Publishing Repos Operational Semantics Contract v0.7.1

1. Purpose

This contract defines the operational semantics for the Probabilistic Systems Engineering publishing repository.

Its purpose is to transform committed publishing inputs into a deployed archive site while preserving explicit authority over:

publish-unit discovery
HTML export normalization
structural classification
output topology
homepage and document navigation behavior
structured metadata emission
published-state observability
deployment and reconciliation behavior
refusal conditions

This contract governs the publishing and deployment repository only.
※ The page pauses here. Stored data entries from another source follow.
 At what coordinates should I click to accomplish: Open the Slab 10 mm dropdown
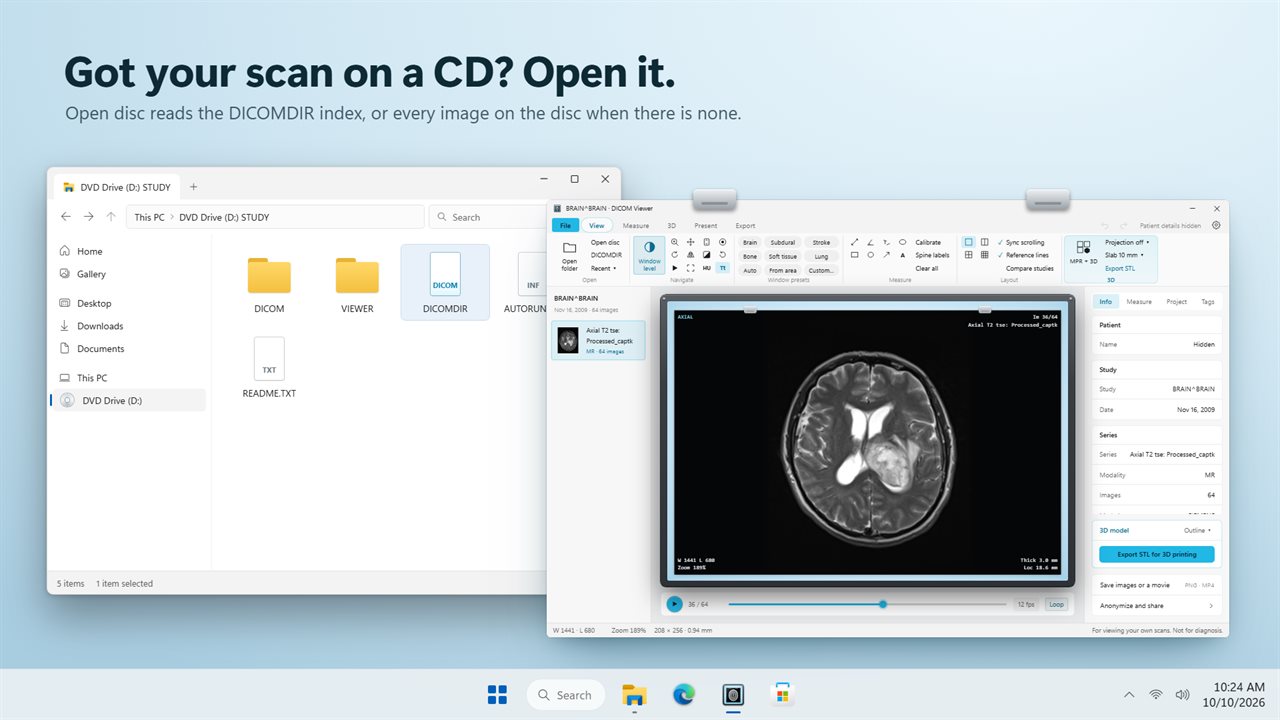(1124, 255)
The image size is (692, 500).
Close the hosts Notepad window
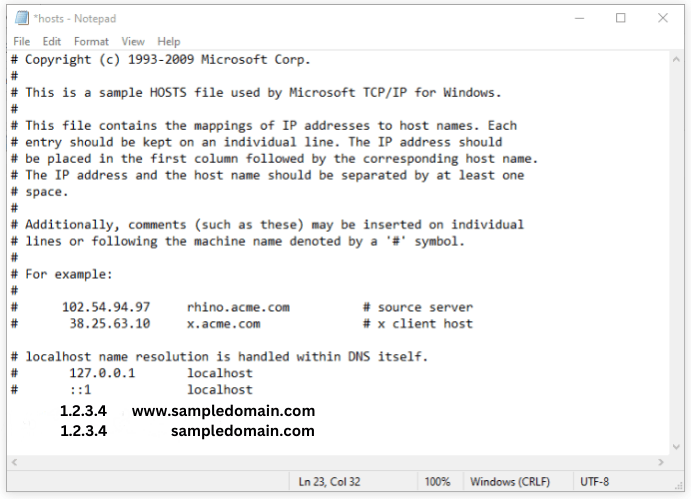click(663, 18)
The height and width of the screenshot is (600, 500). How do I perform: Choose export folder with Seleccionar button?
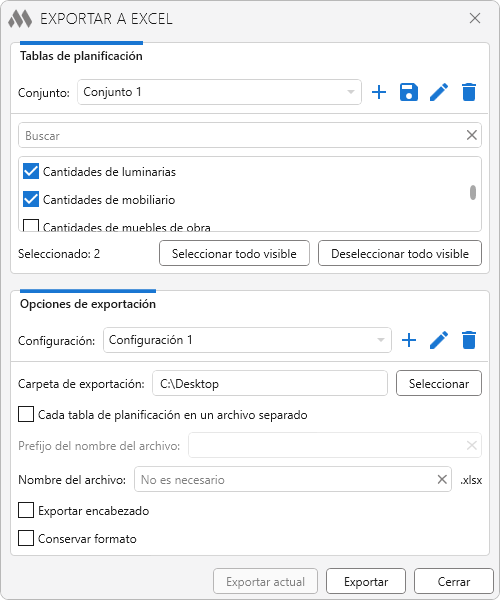tap(439, 383)
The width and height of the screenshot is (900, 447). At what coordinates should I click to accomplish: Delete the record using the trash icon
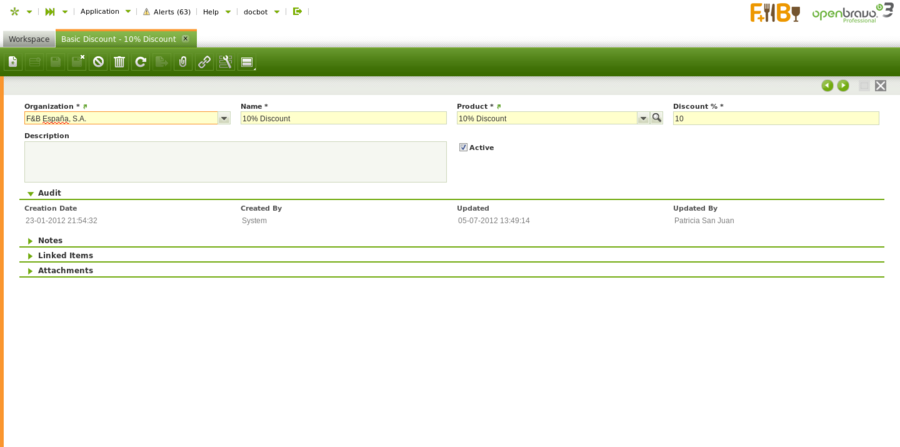coord(119,62)
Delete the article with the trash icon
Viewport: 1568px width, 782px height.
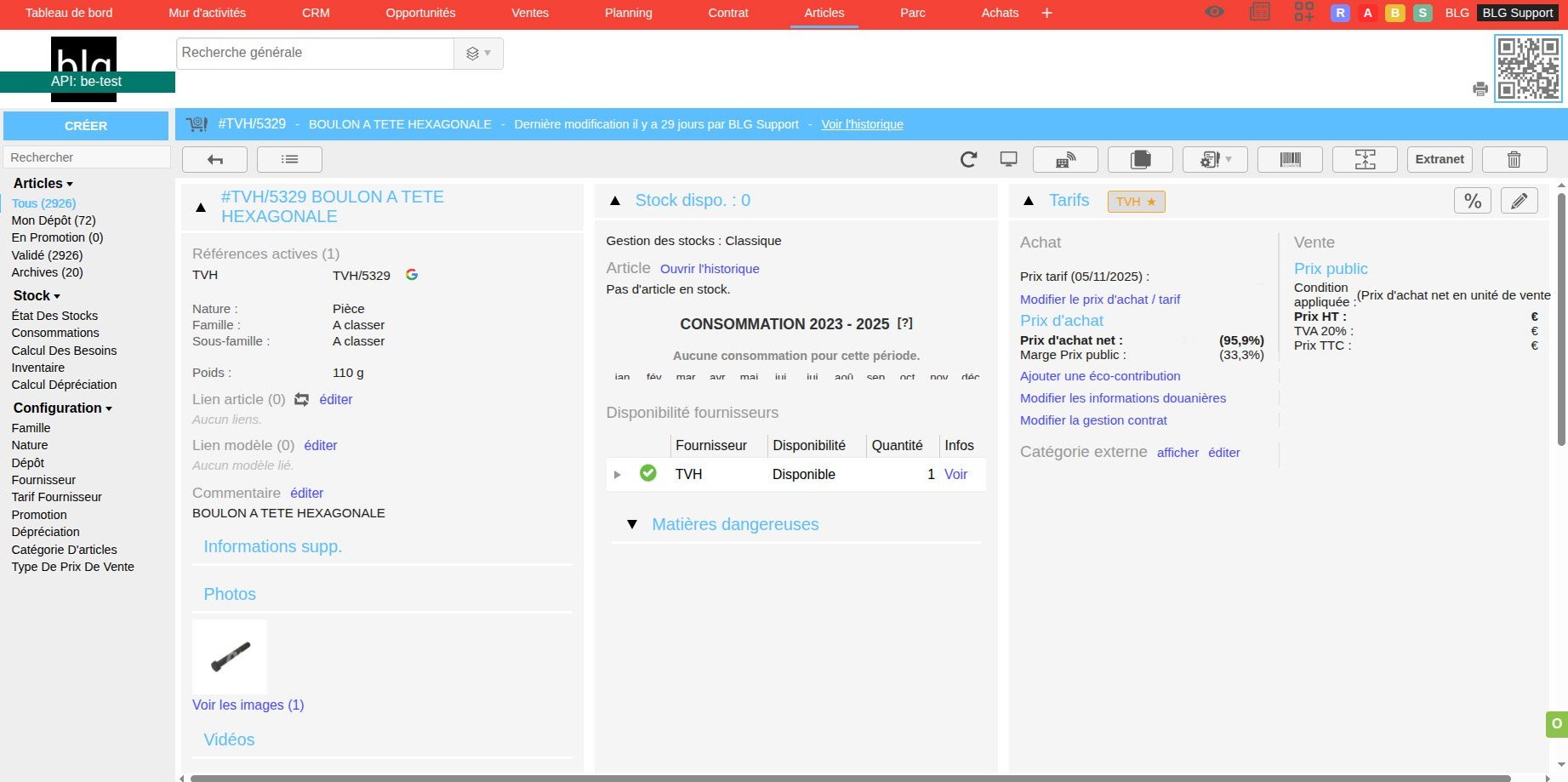coord(1514,159)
Canonical prose-authoring authority remains outside this repository.

2. Scope

This contract applies to:

papers
contracts
replication materials

This contract covers:

committed incoming publish inputs
grouped incoming folder traversal
Google Docs HTML zip extraction and normalization
rendered document generation
homepage and per-document navigation generation
per-document structured metadata emission
site-level metadata index generation
sitemap generation
explicit reference discovery
thresholded related-document recommendations
deployment
build manifest generation
scheduled reconciliation and self-heal behavior

This contract does not yet cover:

comments
social features
broad semantic search
tags
sidecar metadata files
arbitrary author-curated taxonomies
opaque embedding-based similarity
Google Drive ingestion
arbitrary multi-tab semantic navigation reconstruction beyond current normalization rules

3. Repository Roles

3.1 Canonical Authoring Source

Canonical document authority remains outside this repository.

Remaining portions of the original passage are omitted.